Diperluas ke Bodetabek, Telemedicine-Obat Isoman Gratis Juga Dipermudah

0
9

Rabu, 14 Jul 2021 13:20 WIB

AN Uyung Pramudiarja – detikHealth

Jakarta – Kementerian Kesehatan RI memperluas layanan Telemedicine dan obat gratis untuk isolasi mandiri (isoman) COVID-19. Jika sejak 7 Juli lalu baru tersedia di DKI Jakarta sebagai pilot project, kini akan melayani juga wilayah sekitarnya yakni Bogor, Depok, Tangerang, dan Bekasi (Bodetabek).

“Minggu ini rencananya akan kita buka ke Jabodetabek, karena kita sudah lihat sistemnya jalan, kemudian nanti kita akan cepat replikasi ke ibukota-ibukota provinsi,” kata Menteri Kesehatan RI Budi Gunadi Sadikin dalam rapat kerja bersama Komisi IX DPR RI Selasa (13/7/2021).

Tak cuma diperluas, layanan telemedicine dan obat gratis tersebut kini dipermudah alurnya. Pasien kini tidak perlu mengirimkan pesan ke apotek Kimia Farma, tapi cukup mengisi form pemesanan obat dan mengunggah KTP di platform yang dipilih.

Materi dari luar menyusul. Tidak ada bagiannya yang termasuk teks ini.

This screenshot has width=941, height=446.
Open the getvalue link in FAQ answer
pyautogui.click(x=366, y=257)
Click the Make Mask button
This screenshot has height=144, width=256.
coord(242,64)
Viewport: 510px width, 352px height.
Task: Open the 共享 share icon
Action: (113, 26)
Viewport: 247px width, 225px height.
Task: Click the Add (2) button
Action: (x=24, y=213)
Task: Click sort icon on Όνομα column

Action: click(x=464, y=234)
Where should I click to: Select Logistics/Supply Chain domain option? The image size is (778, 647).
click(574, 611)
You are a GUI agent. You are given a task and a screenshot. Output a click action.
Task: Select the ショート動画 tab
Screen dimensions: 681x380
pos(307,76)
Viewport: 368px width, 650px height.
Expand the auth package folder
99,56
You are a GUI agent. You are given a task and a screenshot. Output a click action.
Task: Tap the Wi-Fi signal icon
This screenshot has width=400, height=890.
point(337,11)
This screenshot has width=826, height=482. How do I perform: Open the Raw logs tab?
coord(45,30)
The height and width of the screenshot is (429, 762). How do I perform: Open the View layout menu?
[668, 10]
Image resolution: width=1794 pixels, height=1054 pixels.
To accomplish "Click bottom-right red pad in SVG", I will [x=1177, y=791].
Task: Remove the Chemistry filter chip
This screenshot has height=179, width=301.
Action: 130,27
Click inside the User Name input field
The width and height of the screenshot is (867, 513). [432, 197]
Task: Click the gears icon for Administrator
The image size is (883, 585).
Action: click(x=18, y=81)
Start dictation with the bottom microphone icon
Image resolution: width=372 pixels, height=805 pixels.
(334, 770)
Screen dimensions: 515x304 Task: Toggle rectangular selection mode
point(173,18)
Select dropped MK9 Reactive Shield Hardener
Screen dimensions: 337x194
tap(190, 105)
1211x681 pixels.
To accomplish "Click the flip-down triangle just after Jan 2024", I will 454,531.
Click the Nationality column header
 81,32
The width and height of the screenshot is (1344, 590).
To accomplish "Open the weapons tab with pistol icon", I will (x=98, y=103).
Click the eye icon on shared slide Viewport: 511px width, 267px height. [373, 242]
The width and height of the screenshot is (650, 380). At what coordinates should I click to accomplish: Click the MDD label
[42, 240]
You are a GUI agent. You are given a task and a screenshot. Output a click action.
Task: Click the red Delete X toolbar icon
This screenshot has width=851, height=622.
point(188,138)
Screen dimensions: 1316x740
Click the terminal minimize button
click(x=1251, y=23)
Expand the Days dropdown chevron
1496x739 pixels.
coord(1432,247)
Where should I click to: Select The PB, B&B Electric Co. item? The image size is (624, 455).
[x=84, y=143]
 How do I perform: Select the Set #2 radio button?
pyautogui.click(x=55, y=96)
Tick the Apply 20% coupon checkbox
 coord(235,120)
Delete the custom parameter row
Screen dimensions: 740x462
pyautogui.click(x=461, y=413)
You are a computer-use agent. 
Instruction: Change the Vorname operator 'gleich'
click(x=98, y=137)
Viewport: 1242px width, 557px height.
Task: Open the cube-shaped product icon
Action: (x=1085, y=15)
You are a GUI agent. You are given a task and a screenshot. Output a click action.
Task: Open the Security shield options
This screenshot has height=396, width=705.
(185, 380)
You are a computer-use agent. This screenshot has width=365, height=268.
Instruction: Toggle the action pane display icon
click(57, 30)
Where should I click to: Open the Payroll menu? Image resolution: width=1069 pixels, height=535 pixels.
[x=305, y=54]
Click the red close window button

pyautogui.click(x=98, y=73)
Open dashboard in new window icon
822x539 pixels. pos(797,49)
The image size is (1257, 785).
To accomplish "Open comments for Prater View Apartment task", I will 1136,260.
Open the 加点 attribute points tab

Alur pelayanannya sebagai berikut:

  • Proses pengambilan dan pemeriksaan sampel di laboratorium yang terafiliasi dengan sistem New All Record (NAR) Kemenkes.
  • Jika hasilnya positif, laboratorium akan melaporkan data ke database Kemenkes (NAR).
  • Pasien akan menerima pesan WhatsApp dari Kemenkes RI (centang biru). Jika tidak mendapat pesan WA, bisa cek NIK di https://isoman.kemkes.go.id.
  • Setelah mendapat pesan WA, pasien melakukan konsultasi daring dengan dokter di salah satu dari 11 layanan telemedicine. Caranya tekan link yang ada di pesan WA dari Kemenkes atau di link yang muncul saat pengecekan NIK mandiri di situs https://isoman.kemkes.go.id/panduan, lalu memasukkan kode voucher supaya bisa konsultasi dan dapat paket obat gratis.
  • Setelah konsultasi, dokter akan memberikan resep digital sesuai kondisi pasien. Hanya pasien isoman yang mendapat paket obat gratis.

Tersedia beberapa paket obat yang disesuaikan dengan hasil pemeriksaan daring terhadap pasien. Paket A untuk OTG (Orang Tanpa Gejala) berupa multivitamin dan zinc, sedangkan paket B disertai antivirus oseltamivir dan penurun panas parasetamol.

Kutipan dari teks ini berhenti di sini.